• _WHAT TO DO_
Write again exactly the lines in the listing below, starting at the line with "This screenshot has width=865, height=585." and ending at the line with "Task: Add a task list", both included. Pictures are not copied.

• _DATA TO EXAMINE_
▬▬▬▬▬▬

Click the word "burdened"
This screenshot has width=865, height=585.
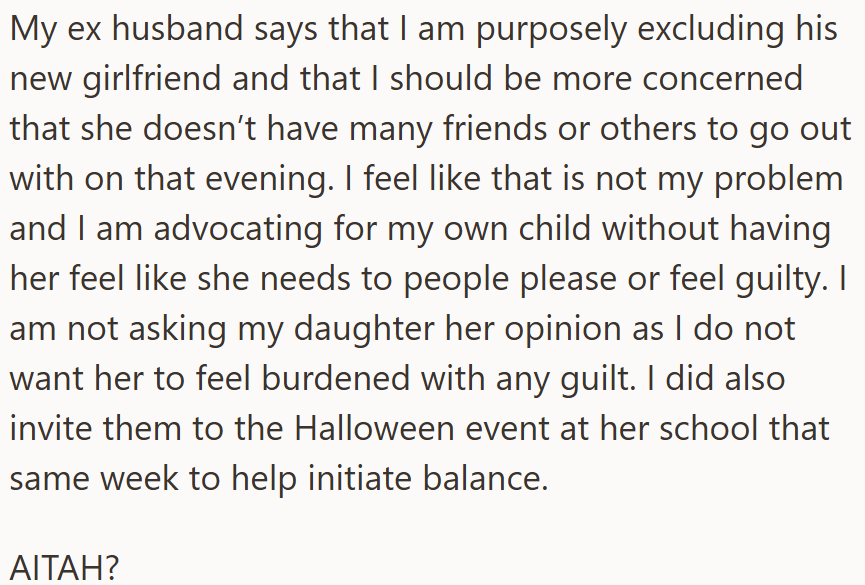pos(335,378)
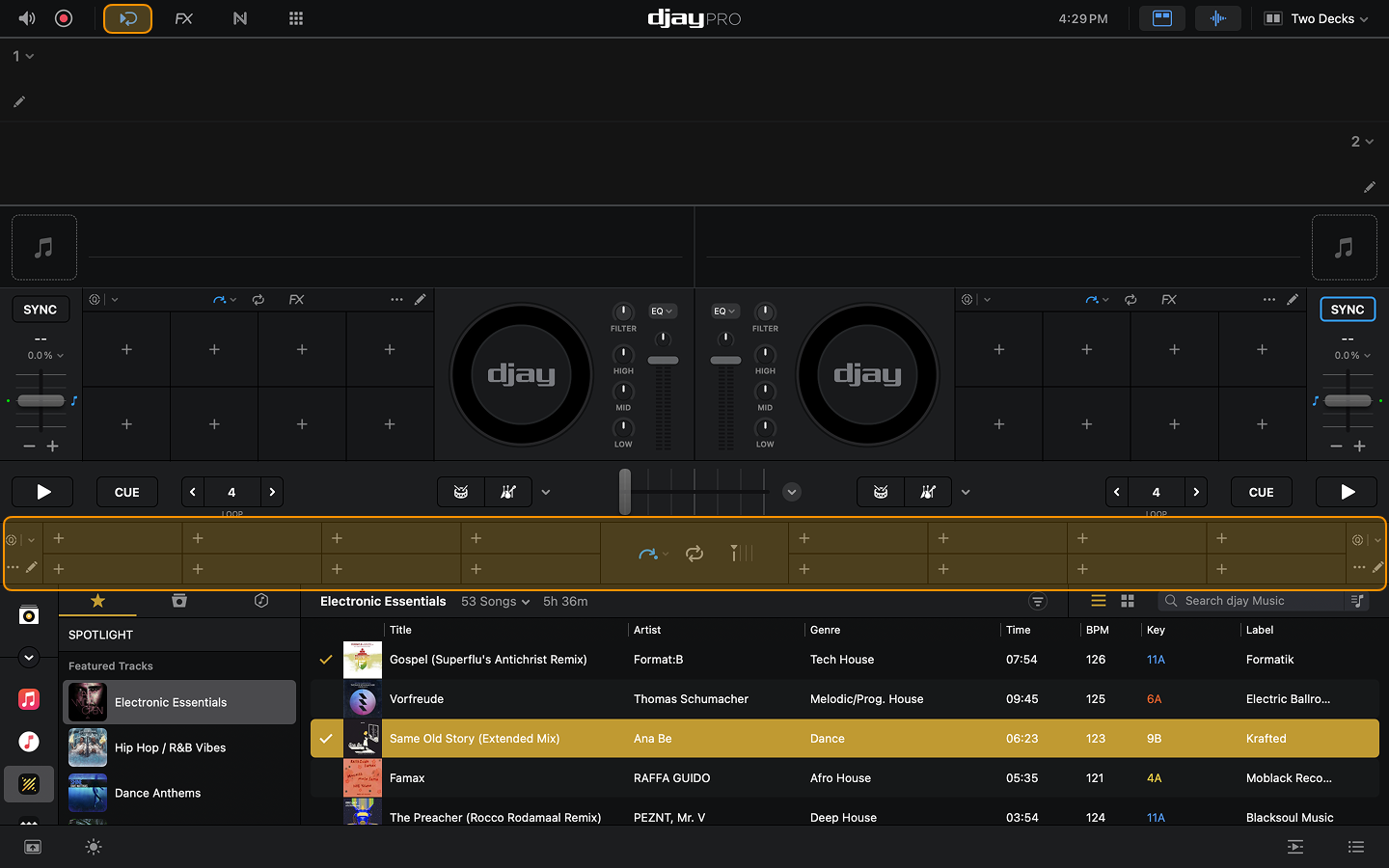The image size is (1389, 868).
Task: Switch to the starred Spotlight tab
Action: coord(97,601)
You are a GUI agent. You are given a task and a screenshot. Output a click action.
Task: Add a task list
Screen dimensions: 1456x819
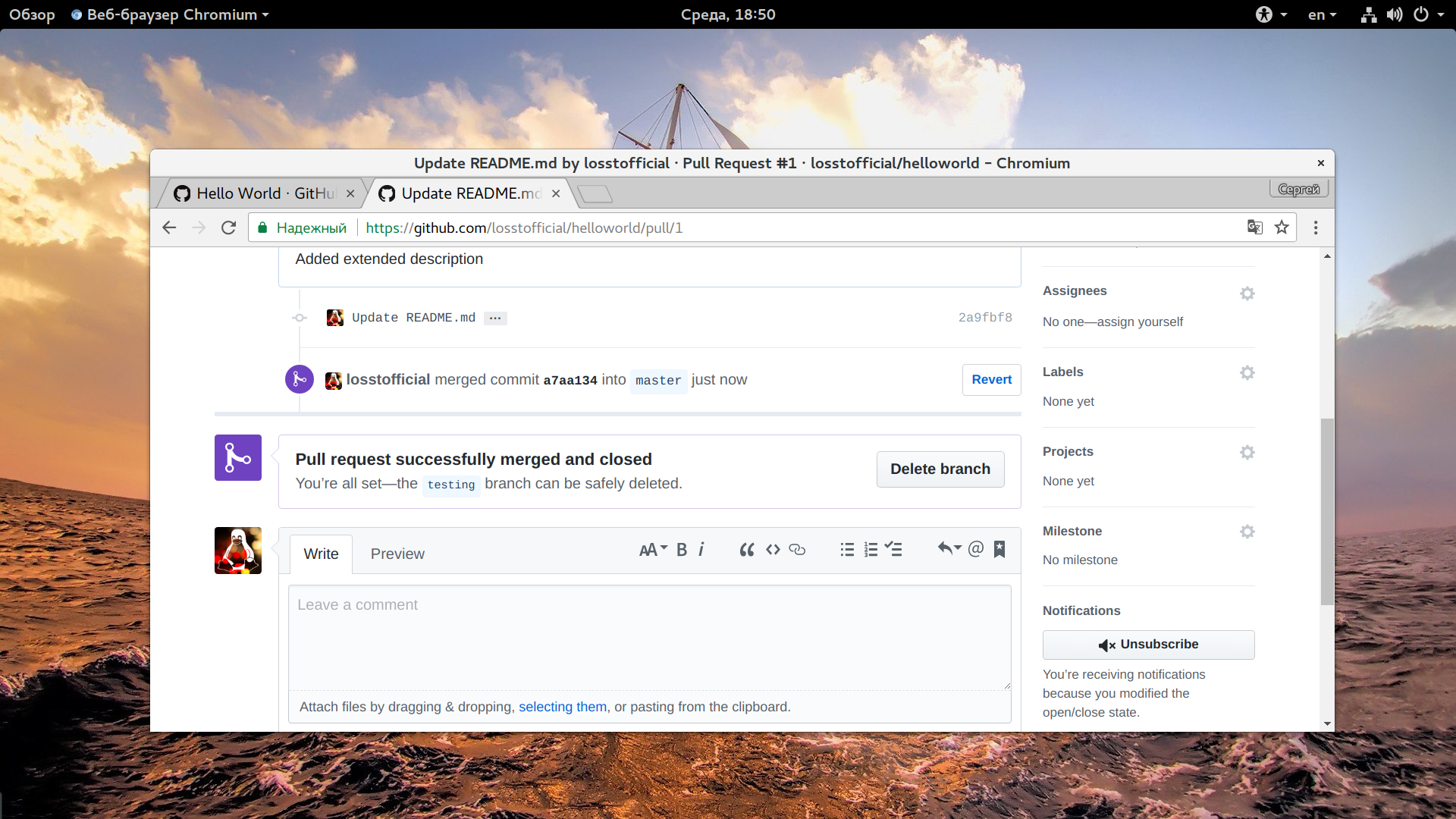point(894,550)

▬▬▬▬▬▬

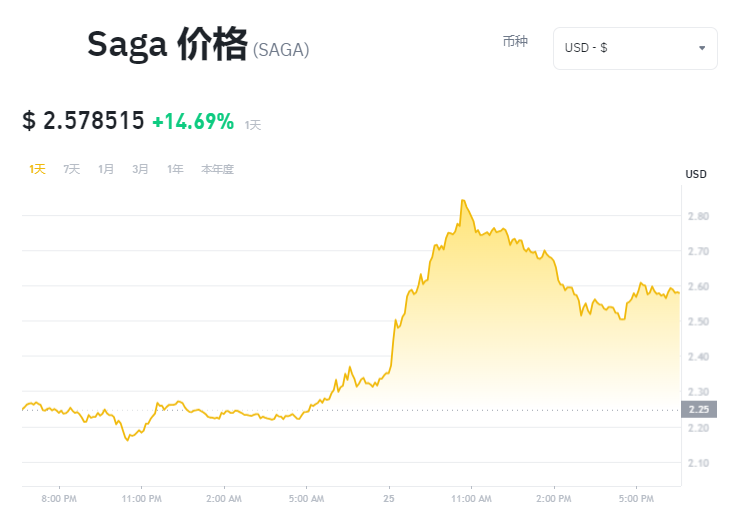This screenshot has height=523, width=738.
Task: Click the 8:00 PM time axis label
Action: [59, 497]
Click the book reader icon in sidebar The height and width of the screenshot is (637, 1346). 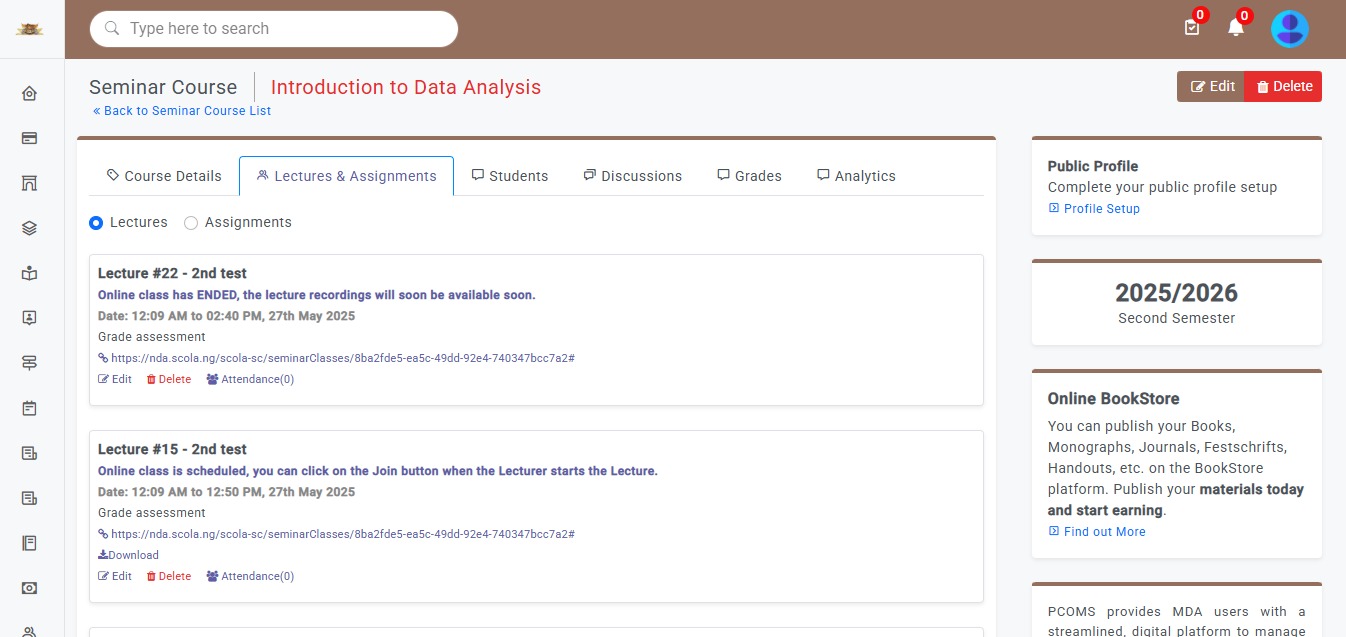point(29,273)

▬▬▬▬▬▬

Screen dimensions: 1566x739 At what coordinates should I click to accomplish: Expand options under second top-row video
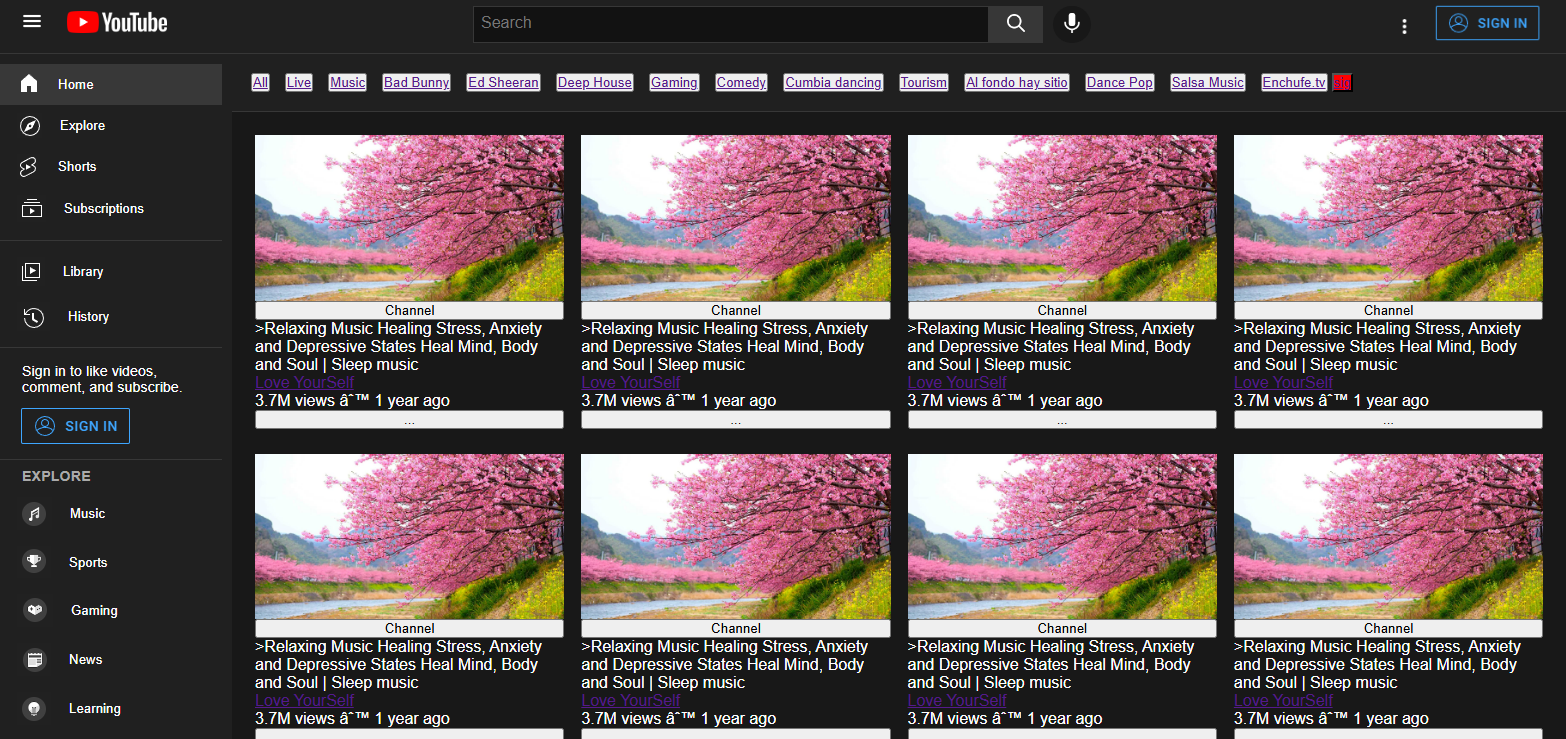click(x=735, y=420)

▬▬▬▬▬▬

• _REPLY TO THE TASK_
This screenshot has width=865, height=585.
pos(335,378)
The image size is (1389, 868).
Task: Switch to the starred Spotlight tab
Action: coord(97,601)
You are a GUI agent. You are given a task and a screenshot. Output a click action.
Task: Add a task list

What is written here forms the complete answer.